Content starts

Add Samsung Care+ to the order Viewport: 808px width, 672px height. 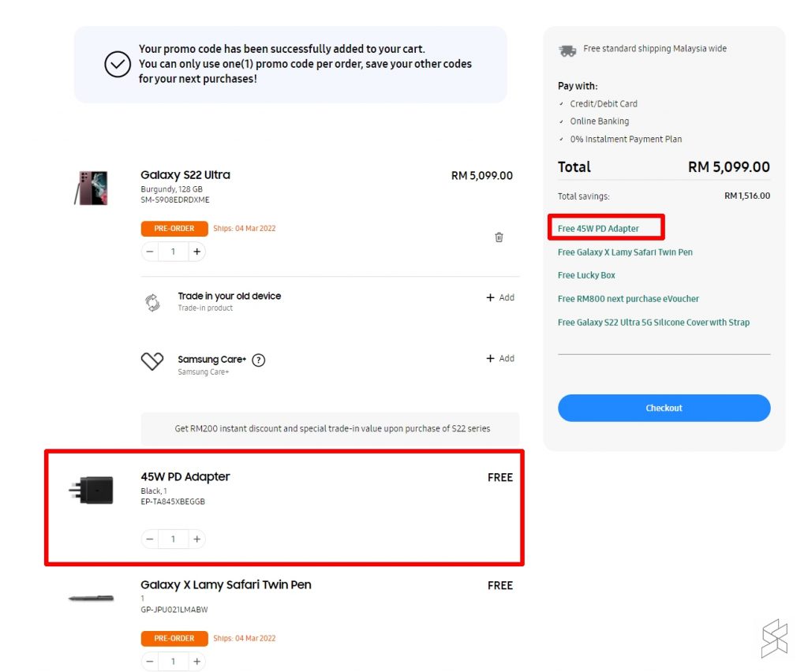500,358

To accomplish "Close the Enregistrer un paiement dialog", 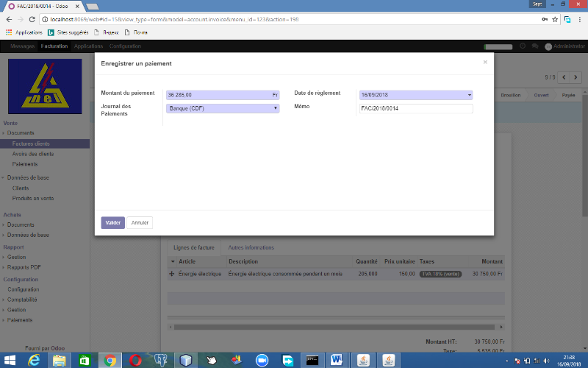I will (x=485, y=63).
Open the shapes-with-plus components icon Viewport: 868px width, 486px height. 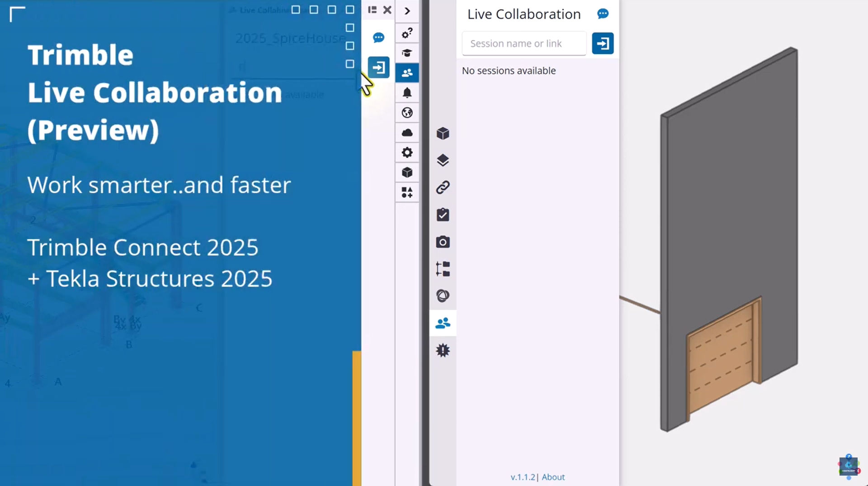pos(407,192)
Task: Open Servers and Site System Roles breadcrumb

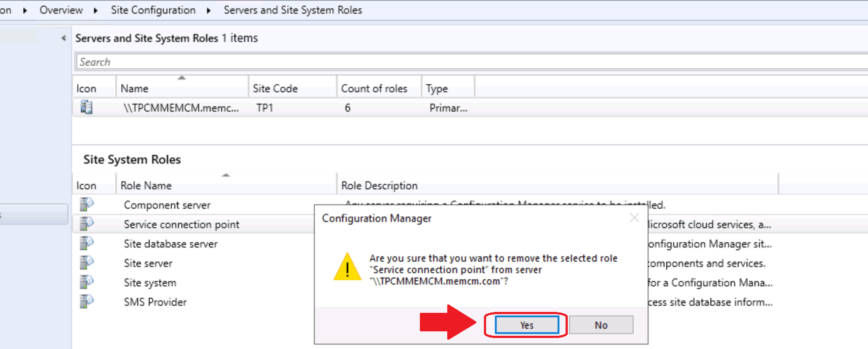Action: tap(292, 10)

Content ends

§ The task
Would you give again, exactly as written, the lines from the one containing "Task: Open Servers" through the end of the records, with no pictures and no other lines?

§ Response area
Task: Open Servers and Site System Roles breadcrumb

Action: tap(292, 10)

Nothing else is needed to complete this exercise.